From 2020-09-11 the Stax API will require all communication to use TLS 1.2. We maintain support of the following cipher suites: Supported SSL/TLS protocols and ciphers for regional, private, and WebSocket API endpoints in API Gateway.

What does this mean for me?​

Ensure any app or integration you've built to use the Stax API supports TLS 1.2. While most applications and programming languages have supported TLS 1.2 for several years, if yours doesn't, you may need to upgrade your application.

If you're using the Stax SDK, you should not need to make any changes. The Stax SDK requires Python 3.6+, which has built in support for TLS 1.2 (as do most modern programming language versions).

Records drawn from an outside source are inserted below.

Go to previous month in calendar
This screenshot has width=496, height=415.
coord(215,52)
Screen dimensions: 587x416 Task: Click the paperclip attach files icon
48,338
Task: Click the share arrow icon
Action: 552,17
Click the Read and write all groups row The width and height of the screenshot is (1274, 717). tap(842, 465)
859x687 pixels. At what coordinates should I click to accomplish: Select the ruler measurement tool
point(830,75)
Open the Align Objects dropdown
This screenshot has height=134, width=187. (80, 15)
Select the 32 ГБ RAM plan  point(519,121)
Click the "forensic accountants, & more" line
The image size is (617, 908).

If you have any questions regarding this change, please raise a support case with your enquiry.

To improve the user experience when creating Stax Account Types, two improvements have been introduced.

• Added: Reuse of old Account Type names. Previously, Stax Account Type names could not be reused after an Account Type is deleted. This behavior has been changed to permit name reuse.

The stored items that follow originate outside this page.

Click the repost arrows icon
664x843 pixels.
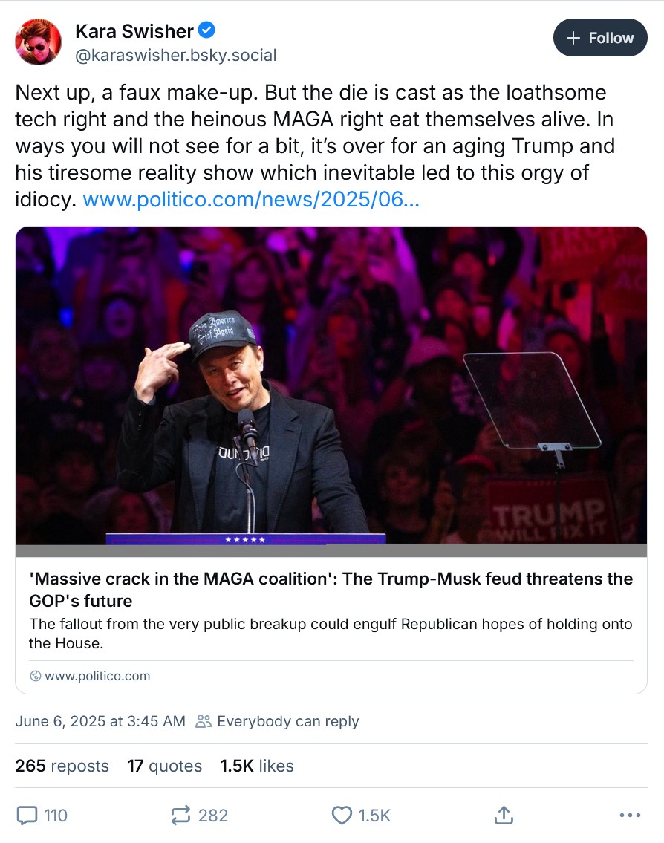[x=180, y=815]
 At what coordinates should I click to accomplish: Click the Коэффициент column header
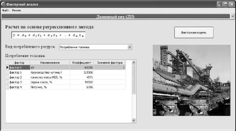(81, 63)
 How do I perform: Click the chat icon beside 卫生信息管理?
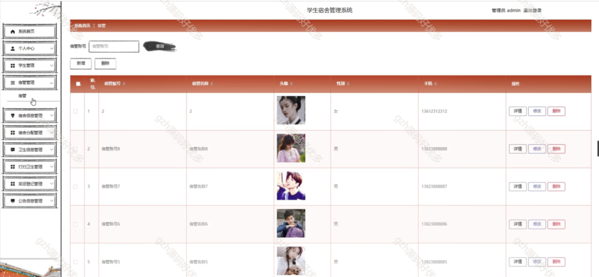(13, 149)
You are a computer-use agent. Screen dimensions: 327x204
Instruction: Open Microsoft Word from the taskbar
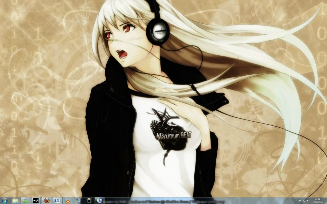[57, 201]
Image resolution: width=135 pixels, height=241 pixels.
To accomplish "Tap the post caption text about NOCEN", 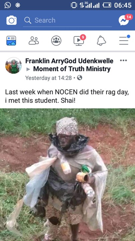I will click(x=67, y=96).
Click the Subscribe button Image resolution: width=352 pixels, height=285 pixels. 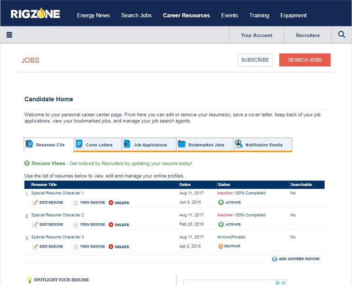255,60
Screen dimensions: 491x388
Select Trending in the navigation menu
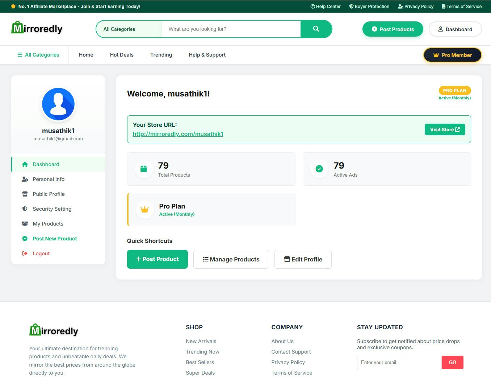click(x=161, y=55)
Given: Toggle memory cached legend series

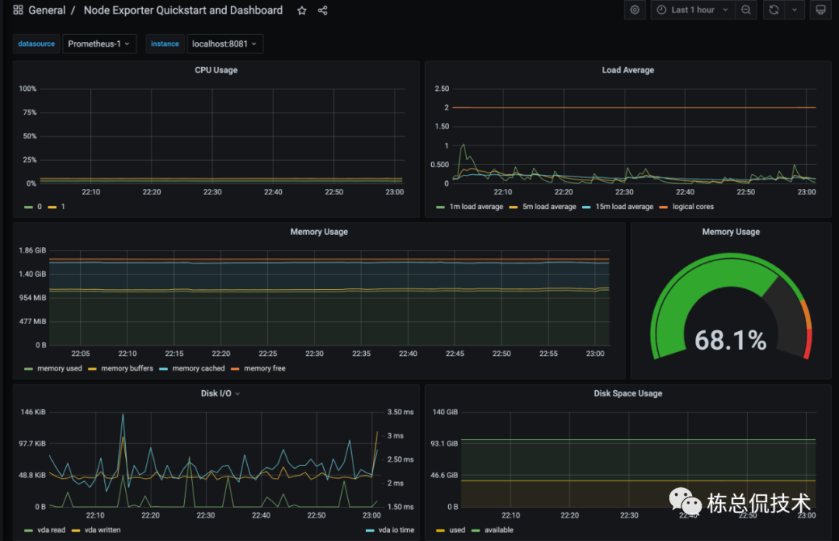Looking at the screenshot, I should (193, 368).
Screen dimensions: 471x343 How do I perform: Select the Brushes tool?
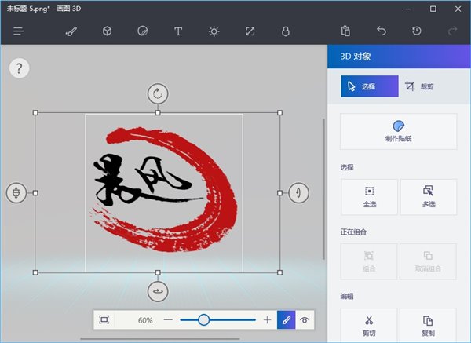[x=71, y=31]
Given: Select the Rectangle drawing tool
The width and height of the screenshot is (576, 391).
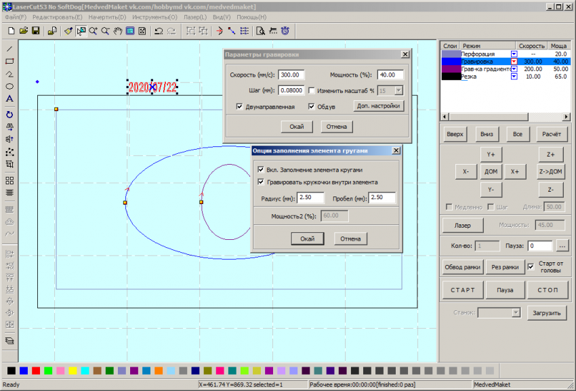Looking at the screenshot, I should (9, 62).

• Fixed: Improved error handling for Account Type creation. In the event that an attempt was made to create an Account Type with the same name as an existing Account Type, the operation would fail silently with no error. An error will now be displayed.

A change has been introduced to the Stax Console and API to allow additional control over federated users within the Stax identity service. These users can now be disabled within the Stax API and Console, not only via a federated identity provider.

Additionally, the deprecated concept of Stax root users has been removed from the identity service.

• Changed: Federated users can now be deactivated through the Stax console

• Changed: Federated users can now be deactivated through the Stax API/SDK

• Removed: Root users are no longer included in the response to a GET request for the Stax API's /users endpoint

• Removed: Stax no longer supports filtering on root users

As part of our ongoing commitment to security and reliability, we've made some changes to your IDAM service with release 9.0.3-8-1272a06:

• IDAM now runs in a high availability configuration giving you single-AZ (Availability Zone) redundancy

• Some changes to the network configuration of IDAM have been made to better meet our recommended best practice approach

• Some changes have been made to the IDAM log storage bucket to enforce encryption in line with best practice

These changes have been applied automatically by Stax during our advertised maintenance period.